America’s tacit recognition of Russia’s new role in the Afghan peace process is akin to a diplomatic coup

the us special envoy for afghanistan zalmay khalilzad during an interview photo reuters
The US Special Envoy for Afghanistan Zalmay Khalilzad during an interview. PHOTO: REUTERS

March 16, 2021

US Special Envoy to Afghanistan Zalmay Khalilzad will attend Thursday’s Afghan peace talks in Moscow in the strongest sign yet of American support for Russia’s key role in this process. His Russian counterpart Zamir Kabulov earlier proposed the creation of an interim coalition government between Kabul and the Taliban, an idea that was soon thereafter picked up and promoted by Khalilzad. This proves that America is following in Russia’s diplomatic footsteps in Afghanistan, which creates a unique opportunity for these two rival Great Powers to find some common ground between them despite their many differences elsewhere across Eurasia.

The US usually doesn’t ever miss an opportunity to criticise whatever Russian officials may say, but it interestingly declined to do so after Russian Foreign Minister Lavrov clarified during his visit to the Qatari capital last week that the Moscow and Doha peace processes aren’t competing with one another.
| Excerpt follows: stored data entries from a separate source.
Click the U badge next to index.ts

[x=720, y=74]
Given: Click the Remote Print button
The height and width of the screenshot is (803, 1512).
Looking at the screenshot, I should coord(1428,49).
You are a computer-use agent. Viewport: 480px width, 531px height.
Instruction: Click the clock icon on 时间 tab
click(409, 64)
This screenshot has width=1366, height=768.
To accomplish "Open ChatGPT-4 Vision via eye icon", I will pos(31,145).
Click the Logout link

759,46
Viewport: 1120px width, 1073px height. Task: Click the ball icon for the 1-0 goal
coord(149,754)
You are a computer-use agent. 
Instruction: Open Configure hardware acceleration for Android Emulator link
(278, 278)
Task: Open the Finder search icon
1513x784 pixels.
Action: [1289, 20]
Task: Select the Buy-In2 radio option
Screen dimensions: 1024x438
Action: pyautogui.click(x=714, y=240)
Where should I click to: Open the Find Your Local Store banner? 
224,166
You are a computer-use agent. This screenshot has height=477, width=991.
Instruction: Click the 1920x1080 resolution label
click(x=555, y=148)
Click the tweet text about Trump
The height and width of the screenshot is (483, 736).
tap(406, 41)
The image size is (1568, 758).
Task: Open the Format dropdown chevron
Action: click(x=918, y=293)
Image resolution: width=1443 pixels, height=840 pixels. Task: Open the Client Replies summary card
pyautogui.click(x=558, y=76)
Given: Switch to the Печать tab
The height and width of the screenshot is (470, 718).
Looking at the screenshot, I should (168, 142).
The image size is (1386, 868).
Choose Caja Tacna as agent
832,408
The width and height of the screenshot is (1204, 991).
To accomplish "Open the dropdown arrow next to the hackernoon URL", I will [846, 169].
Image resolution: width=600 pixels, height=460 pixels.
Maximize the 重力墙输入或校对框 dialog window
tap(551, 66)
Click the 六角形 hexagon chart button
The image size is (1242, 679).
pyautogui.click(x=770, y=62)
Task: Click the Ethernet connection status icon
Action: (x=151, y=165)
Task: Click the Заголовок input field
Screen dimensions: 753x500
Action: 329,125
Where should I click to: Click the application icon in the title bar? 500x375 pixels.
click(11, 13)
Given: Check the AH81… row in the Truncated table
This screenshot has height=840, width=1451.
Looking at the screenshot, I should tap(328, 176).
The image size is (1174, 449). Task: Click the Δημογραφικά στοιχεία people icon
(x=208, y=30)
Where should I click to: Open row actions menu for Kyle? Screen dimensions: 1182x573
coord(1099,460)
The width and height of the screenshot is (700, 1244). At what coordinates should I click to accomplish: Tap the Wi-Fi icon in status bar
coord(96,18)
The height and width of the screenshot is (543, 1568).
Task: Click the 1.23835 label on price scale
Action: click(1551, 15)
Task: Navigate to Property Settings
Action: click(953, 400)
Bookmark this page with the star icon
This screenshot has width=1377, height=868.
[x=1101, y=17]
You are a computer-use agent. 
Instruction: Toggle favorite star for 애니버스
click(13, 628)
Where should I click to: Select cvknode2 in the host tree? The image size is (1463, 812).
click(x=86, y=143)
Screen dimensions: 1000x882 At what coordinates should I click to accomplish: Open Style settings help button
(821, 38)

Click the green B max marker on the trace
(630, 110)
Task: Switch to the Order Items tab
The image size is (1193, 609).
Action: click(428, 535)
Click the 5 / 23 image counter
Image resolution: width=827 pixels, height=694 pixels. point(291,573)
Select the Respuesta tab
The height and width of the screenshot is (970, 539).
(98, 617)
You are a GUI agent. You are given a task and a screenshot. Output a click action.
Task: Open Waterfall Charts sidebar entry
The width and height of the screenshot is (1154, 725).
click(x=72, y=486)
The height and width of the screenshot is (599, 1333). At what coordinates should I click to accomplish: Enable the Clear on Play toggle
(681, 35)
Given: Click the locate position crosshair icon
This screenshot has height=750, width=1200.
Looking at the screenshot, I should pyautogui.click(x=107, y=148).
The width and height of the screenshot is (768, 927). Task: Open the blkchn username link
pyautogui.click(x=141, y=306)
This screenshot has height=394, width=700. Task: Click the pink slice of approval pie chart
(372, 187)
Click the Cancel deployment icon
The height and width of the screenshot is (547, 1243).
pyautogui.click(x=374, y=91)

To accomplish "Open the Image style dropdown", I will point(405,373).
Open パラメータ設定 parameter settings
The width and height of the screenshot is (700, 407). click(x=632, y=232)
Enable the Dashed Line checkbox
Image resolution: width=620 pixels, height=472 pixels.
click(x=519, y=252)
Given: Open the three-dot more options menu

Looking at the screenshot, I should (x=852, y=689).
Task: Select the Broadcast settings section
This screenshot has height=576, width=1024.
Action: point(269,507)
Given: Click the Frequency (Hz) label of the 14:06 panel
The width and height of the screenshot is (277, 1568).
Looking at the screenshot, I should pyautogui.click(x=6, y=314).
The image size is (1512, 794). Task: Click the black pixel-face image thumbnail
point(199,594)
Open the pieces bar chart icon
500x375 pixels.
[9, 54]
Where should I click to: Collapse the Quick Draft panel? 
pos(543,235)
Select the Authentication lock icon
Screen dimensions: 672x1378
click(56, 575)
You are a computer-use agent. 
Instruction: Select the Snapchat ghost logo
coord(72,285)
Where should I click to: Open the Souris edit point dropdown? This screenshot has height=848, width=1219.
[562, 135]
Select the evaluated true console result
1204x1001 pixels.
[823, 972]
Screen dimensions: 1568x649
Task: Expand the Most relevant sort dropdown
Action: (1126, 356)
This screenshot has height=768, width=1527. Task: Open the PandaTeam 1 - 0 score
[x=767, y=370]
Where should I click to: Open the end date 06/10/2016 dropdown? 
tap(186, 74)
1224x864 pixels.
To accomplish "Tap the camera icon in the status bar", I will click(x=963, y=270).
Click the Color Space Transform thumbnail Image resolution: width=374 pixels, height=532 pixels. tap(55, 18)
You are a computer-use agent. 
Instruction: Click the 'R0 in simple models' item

This speaks to America’s pragmatic stance in tacitly cooperating with Russia on resolving the long-running war in Afghanistan. Of course, the US would probably have preferred that Russia never became a key player there, but it’s powerless to change this new state of affairs after all regional stakeholders accept Moscow’s position.

This also includes India, though there was recently some controversy within the country over it not being invited to this Thursday’s talks. Fake news reports wildly circulated claiming that Russia “kept India out” of this process at the behest of Pakistan, which I debunked at the time in my pertinent piece for The Express Tribune and was also officially condemned by the Russian Embassy in India. The latter emphasised that “India plays very important role in Afghanistan, and its eventual deeper involvement in dedicated dialogue formats is natural”, which demonstrates that Moscow isn’t against New Delhi’s participation in principle.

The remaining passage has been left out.